Stored items
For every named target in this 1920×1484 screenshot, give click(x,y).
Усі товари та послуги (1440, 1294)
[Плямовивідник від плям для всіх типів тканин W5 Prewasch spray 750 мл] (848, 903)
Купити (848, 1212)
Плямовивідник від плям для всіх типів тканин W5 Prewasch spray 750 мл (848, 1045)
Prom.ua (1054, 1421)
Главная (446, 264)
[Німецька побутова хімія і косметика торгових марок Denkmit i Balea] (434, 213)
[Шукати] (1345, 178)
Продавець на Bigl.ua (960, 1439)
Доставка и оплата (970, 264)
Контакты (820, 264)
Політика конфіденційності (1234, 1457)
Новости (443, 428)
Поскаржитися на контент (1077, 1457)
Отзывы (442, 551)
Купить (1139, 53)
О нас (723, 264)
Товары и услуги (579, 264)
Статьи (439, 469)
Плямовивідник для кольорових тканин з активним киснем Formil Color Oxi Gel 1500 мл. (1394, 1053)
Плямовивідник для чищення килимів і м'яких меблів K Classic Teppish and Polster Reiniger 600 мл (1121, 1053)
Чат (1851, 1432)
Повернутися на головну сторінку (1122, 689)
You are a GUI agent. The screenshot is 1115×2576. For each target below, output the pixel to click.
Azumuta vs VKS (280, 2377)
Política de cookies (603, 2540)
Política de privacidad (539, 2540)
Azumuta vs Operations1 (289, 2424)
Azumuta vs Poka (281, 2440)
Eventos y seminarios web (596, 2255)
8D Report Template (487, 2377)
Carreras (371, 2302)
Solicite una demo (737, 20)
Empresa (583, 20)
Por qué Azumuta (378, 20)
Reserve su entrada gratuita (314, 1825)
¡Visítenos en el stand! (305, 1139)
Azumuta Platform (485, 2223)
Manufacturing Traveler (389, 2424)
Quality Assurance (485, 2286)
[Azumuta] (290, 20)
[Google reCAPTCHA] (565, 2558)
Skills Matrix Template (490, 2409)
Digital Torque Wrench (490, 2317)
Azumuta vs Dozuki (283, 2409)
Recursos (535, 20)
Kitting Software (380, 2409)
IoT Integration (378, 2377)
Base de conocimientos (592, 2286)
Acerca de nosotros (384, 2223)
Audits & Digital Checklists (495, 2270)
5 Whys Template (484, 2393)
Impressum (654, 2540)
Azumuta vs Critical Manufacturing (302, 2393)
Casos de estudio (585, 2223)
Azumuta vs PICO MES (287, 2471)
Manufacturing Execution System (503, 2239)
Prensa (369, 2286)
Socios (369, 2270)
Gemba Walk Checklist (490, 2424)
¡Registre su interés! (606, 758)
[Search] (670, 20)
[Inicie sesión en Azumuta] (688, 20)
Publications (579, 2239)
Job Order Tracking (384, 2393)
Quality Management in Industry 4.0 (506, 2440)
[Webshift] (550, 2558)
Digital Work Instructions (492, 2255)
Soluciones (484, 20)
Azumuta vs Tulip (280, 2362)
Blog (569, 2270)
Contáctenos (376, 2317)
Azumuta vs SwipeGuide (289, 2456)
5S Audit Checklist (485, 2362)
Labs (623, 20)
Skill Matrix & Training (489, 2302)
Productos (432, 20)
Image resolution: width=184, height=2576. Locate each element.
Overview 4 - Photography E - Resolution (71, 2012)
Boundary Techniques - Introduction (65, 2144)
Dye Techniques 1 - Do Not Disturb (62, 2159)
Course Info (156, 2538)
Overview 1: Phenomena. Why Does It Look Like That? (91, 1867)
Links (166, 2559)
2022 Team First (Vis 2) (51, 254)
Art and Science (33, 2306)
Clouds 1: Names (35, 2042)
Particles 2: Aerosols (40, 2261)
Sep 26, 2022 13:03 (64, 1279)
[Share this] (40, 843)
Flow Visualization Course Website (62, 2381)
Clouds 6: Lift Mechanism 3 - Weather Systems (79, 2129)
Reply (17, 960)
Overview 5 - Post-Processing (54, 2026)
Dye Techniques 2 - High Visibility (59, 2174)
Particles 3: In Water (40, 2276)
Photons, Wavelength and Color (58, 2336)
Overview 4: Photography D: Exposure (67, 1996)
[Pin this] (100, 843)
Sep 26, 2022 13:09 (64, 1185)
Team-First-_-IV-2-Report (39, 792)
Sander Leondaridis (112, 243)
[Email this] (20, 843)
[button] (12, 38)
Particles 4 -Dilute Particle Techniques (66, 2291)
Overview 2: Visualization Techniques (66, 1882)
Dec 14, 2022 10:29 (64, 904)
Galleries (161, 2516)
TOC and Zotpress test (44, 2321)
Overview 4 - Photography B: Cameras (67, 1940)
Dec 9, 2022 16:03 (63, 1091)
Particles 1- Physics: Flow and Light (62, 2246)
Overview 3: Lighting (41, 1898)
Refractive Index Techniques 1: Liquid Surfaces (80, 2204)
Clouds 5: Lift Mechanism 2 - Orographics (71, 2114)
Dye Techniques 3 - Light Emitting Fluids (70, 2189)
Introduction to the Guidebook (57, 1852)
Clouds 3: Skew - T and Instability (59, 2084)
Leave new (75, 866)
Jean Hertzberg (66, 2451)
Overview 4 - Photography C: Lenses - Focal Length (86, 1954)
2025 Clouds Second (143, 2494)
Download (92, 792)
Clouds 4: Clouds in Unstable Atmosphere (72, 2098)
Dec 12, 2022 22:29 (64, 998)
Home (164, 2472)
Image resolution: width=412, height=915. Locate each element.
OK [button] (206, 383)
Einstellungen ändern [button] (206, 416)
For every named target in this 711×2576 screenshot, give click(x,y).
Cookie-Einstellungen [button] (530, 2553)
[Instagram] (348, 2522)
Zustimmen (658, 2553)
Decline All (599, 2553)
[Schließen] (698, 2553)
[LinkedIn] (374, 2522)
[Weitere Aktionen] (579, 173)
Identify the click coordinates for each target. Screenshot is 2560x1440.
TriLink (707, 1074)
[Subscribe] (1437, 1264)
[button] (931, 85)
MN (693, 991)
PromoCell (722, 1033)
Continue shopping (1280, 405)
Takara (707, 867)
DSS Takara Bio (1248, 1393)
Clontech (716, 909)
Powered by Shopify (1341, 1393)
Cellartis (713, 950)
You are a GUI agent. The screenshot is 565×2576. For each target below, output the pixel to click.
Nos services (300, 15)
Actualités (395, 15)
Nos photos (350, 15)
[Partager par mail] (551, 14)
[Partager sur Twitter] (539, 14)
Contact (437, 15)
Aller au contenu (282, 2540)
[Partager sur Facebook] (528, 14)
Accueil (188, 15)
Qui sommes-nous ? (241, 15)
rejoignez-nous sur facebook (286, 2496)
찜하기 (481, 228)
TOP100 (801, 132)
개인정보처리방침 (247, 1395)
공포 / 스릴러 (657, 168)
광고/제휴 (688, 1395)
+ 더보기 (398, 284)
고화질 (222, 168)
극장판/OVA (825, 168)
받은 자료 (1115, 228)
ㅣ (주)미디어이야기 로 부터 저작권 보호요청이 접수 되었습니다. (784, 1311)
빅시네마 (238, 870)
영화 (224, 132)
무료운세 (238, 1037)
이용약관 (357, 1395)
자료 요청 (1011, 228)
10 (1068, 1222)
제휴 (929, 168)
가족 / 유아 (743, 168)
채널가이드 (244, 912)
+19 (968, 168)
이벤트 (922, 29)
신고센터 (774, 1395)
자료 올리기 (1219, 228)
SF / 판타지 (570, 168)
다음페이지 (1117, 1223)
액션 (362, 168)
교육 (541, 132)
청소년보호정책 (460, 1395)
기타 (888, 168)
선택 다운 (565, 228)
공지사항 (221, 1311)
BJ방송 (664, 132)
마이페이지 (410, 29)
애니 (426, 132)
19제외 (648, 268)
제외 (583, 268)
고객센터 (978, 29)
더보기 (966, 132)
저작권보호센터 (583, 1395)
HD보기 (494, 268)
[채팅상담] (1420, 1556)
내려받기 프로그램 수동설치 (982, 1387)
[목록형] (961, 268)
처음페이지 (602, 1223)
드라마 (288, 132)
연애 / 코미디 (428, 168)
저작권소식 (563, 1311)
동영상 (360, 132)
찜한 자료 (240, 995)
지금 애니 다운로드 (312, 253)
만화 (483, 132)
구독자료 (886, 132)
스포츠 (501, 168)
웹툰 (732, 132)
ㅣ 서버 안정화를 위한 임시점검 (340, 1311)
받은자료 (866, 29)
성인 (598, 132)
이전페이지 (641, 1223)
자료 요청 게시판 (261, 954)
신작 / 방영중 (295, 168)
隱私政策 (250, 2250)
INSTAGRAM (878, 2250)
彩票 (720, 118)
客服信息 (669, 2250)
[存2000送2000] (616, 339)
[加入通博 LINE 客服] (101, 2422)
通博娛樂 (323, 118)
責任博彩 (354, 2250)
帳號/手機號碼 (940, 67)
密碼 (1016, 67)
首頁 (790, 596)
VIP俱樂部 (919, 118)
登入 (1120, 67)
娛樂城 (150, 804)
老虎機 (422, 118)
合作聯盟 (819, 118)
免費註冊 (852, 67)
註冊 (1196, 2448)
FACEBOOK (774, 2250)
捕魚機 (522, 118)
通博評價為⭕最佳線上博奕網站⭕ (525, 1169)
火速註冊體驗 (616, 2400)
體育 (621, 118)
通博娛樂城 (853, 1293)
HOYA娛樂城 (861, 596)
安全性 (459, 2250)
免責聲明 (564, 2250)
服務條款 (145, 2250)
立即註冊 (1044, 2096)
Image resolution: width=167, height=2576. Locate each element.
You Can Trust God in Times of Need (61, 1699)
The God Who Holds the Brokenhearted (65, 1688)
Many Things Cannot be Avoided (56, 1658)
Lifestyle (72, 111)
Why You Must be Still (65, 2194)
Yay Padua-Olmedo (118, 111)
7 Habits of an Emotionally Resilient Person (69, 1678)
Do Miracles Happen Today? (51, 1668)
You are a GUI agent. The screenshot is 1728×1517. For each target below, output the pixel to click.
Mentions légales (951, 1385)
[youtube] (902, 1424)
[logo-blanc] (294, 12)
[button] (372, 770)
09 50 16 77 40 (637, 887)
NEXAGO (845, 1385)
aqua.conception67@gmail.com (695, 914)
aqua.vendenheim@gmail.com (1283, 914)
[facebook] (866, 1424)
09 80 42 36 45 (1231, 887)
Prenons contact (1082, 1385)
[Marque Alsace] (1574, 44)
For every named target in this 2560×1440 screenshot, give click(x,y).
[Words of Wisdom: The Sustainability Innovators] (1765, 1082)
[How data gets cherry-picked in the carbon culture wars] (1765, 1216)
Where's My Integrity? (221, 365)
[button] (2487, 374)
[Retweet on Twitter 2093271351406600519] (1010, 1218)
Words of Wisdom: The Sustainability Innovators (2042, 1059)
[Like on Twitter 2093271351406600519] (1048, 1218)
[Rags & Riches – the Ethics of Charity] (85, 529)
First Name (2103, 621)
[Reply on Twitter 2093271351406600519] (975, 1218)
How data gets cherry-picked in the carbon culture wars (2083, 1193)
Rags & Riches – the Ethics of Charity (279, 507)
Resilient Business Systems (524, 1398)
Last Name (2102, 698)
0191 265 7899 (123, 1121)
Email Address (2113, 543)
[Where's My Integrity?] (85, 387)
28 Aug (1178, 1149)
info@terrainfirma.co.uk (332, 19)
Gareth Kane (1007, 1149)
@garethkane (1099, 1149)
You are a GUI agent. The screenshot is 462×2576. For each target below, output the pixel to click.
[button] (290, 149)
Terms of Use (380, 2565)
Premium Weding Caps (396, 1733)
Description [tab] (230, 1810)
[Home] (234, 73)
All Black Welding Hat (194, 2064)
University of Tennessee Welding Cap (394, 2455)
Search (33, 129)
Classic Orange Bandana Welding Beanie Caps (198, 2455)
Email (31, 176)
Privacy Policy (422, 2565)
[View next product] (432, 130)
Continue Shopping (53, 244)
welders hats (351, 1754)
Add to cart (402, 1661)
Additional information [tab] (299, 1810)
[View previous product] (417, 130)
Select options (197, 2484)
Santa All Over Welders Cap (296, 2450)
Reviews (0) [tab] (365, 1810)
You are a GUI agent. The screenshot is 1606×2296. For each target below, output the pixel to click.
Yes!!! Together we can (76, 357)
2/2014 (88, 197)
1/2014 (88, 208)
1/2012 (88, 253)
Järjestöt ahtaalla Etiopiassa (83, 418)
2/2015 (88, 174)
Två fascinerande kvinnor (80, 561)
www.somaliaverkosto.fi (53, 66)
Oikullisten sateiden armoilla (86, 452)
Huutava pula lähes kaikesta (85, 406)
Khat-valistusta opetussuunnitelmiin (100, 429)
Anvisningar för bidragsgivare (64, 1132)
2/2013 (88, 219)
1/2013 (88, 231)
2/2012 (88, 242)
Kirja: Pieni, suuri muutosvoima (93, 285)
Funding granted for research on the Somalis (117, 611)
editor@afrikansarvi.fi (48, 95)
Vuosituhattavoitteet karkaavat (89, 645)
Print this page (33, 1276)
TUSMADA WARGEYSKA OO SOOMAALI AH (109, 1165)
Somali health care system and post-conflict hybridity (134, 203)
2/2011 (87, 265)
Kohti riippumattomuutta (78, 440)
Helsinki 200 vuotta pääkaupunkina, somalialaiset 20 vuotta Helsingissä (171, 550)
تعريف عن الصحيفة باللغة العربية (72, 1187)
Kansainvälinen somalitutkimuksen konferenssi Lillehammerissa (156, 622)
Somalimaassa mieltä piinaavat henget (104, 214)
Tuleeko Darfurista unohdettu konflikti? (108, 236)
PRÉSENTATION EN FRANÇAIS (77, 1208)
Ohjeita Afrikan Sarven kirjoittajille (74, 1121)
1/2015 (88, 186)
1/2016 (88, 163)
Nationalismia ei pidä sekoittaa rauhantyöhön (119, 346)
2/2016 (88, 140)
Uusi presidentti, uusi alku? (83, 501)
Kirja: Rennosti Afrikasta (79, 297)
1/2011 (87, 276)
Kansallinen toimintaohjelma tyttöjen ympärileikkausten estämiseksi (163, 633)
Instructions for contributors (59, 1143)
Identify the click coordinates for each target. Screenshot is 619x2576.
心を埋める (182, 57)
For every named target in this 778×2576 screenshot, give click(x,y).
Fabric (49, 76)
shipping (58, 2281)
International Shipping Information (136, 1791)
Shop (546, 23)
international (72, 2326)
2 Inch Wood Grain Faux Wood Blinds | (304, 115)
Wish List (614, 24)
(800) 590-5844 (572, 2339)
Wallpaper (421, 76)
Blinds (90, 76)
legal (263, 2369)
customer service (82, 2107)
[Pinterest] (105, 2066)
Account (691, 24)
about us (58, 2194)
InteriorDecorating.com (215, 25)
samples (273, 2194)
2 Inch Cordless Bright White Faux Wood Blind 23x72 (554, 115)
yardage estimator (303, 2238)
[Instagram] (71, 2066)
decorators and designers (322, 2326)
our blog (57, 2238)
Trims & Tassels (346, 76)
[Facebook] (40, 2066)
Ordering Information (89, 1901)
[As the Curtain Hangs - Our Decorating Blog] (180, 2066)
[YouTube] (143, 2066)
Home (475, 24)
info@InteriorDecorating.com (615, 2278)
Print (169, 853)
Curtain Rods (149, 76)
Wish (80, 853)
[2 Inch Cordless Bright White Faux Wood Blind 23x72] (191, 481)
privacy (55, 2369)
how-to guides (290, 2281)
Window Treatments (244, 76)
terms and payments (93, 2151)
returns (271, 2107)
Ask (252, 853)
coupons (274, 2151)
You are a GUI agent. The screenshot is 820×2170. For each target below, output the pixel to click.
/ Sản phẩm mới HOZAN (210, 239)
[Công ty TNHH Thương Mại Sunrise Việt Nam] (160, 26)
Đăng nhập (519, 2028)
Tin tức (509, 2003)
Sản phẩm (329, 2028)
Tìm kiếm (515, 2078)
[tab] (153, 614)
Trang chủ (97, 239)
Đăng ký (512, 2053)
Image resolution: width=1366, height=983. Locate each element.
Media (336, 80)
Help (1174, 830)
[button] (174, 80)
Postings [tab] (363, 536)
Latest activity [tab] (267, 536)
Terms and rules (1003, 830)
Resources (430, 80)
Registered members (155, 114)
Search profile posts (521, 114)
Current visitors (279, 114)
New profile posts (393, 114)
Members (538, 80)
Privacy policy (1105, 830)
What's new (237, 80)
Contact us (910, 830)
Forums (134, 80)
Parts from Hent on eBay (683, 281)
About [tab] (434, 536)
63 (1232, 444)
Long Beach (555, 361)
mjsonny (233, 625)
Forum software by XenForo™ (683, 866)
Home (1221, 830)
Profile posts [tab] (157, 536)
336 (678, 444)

→ **Task details**
Among the lines above, repeat exactly those from the line with "Статьи (439, 469)" to the line with "Azumuta vs Operations1 (289, 2424)", counting both ends.

→ **Answer**
Статьи (439, 469)
Плямовивідник для кольорових тканин з активним киснем Formil Color Oxi Gel 1500 мл. (1394, 1053)
Плямовивідник для чищення килимів і м'яких меблів K Classic Teppish and Polster Reiniger 600 мл (1121, 1053)
Чат (1851, 1432)
Повернутися на головну сторінку (1122, 689)
You are a GUI agent. The screenshot is 1115×2576. For each target below, output the pixel to click.
Azumuta vs VKS (280, 2377)
Política de cookies (603, 2540)
Política de privacidad (539, 2540)
Azumuta vs Operations1 (289, 2424)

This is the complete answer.